Delphi Profiling tools [closed]
I am having some performance problems with my Delphi 2006 app. Can you Suggest any profiling tools that will help me find the bottle neck
i.e. A tool like turbo Profiler
I asked the same question not too long ago
I've downloaded and tried AQtime. It does seem comprehensive, but it is not an easy to use tool and is VERY expensive for an individual programmer (i.e. $600 US). I loved the fact that it was non-invasive (did not change your code), and that it could do line-by-line profiling, until I found that because it is an instrumenting profiler, it can lead to improper optimizations as in: Why is CharInSet faster than Case statement?
I tried a demo of ProDelphi, much less expensive (about $80 I think), but it was much too clunky for me - I didn't like the user interface at all, and it is invasive - changing your code to add the instrumenting, which you have to be careful about.
I used GpProfile with Delphi 4 for many years.
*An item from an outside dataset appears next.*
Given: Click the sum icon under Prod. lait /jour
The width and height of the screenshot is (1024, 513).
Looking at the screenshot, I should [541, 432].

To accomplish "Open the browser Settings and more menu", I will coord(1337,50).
I loved it. It also was invasive, but it worked so well I learned to trust it and it never gave me a problem in 10 years. But when I upgraded to Delphi 2009, I didn't think it best to try using it, since it hasn't been upgraded and by GP's admission, won't work without modifications. I expect you won't be able to use it either with Delphi 2006.
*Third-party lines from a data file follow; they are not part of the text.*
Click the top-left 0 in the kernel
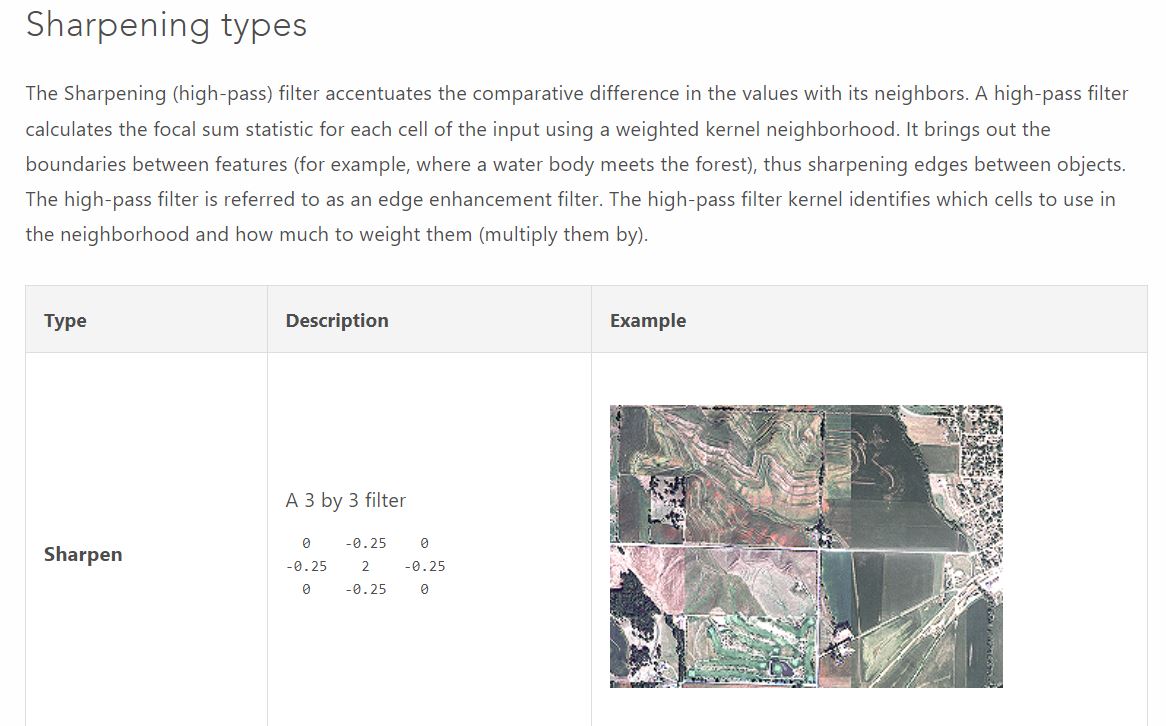 coord(306,543)
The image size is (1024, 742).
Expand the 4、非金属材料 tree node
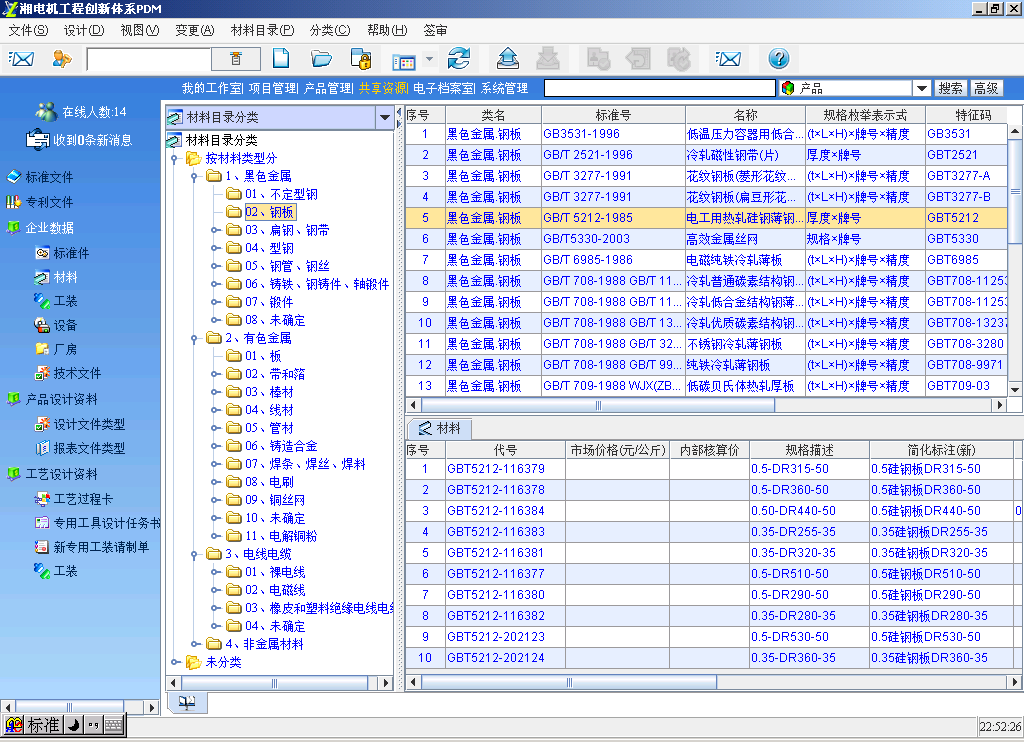pos(195,644)
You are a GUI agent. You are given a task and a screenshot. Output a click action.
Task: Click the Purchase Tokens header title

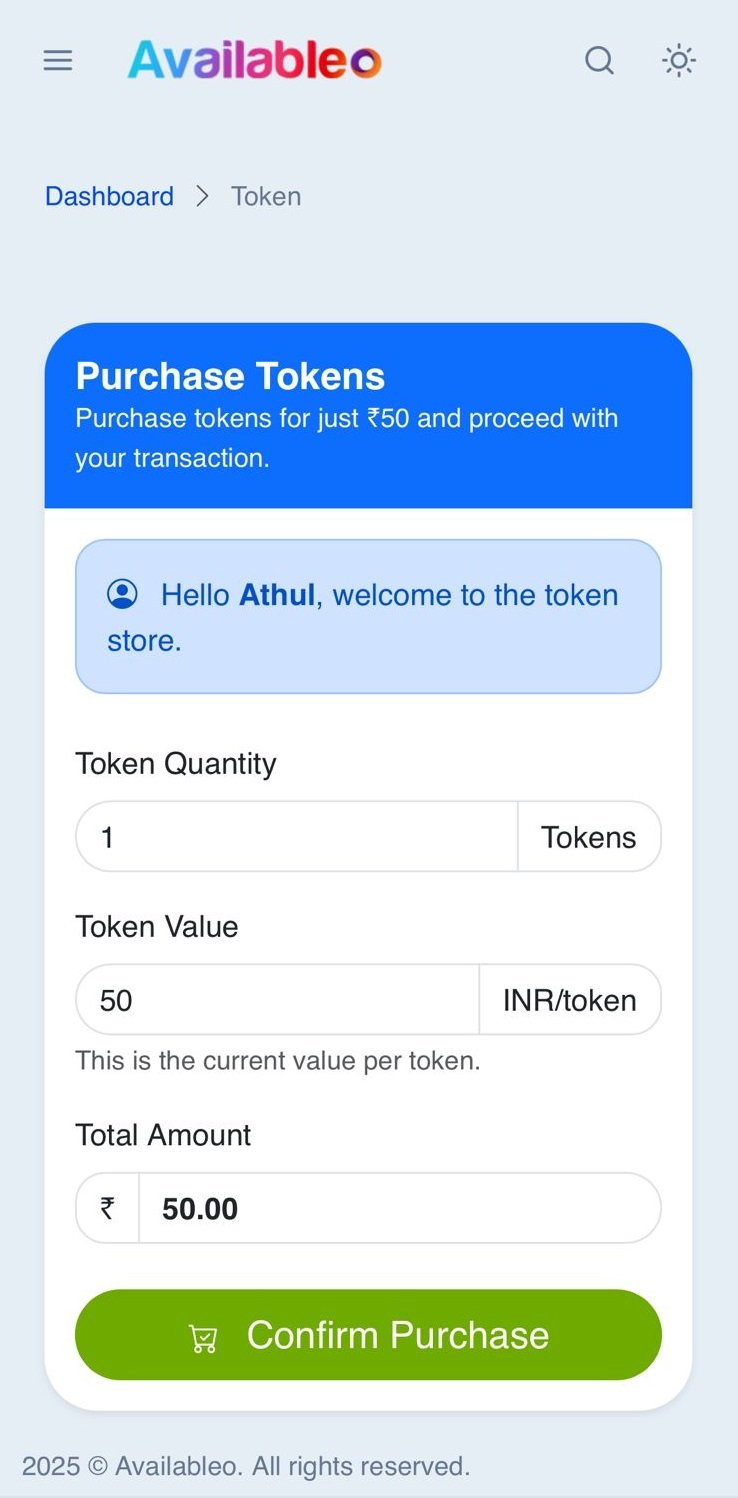tap(230, 376)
ProDelphi and GpProfile will only profile at the procedure level. If you want to do individual lines (which I sometimes had to), you have to call PROC1, PROC2, PROC3 for each line and put the one line in each PROC. It was a bit of an annoyance to have to do that, but it gave me good results (at least I was happy with the results of GpProfile doing that).
The answer I accepted in my CharInSet question said that "Sampling profilers, which periodically check the location of the CPU, are usually better for measuring code time." and a later answer gave Eric Grange's free sampling profiler for Delphi that now supports Delphi 2009. I haven't tried it yet, but I've heard good things about it, and it is the next one I'm going to try.
By the way, you might be best off by saving your $600 by NOT buying AQtime, and instead using that to upgrade your Delphi 2006 to Delphi 2009. The stability, speed and extra features (expecially Unicode), will be worth your while. See: What are major incentives to upgrade to D2009 (Unicode excluded)?
Also AQtime does not integrate into Delphi 2009 yet.
One other free one, with source that I found out about, but haven't tried yet is TProfiler. If anyone has tried that one, I'd like to know what they think.
Note: The Addenum I added afterwards to question 291631 seems like it may be the answer. See Andre's open source program: asmprofiler
Feb 2010 followup. I bit the bullet and purchased AQTime. A few months ago they finally integrated it into Delphi 2009 which is what I use (but they still have to do Delphi 2010). The viewing of source lines and their individual times and counts is invaluable to me, and AQTime does a superb job of this.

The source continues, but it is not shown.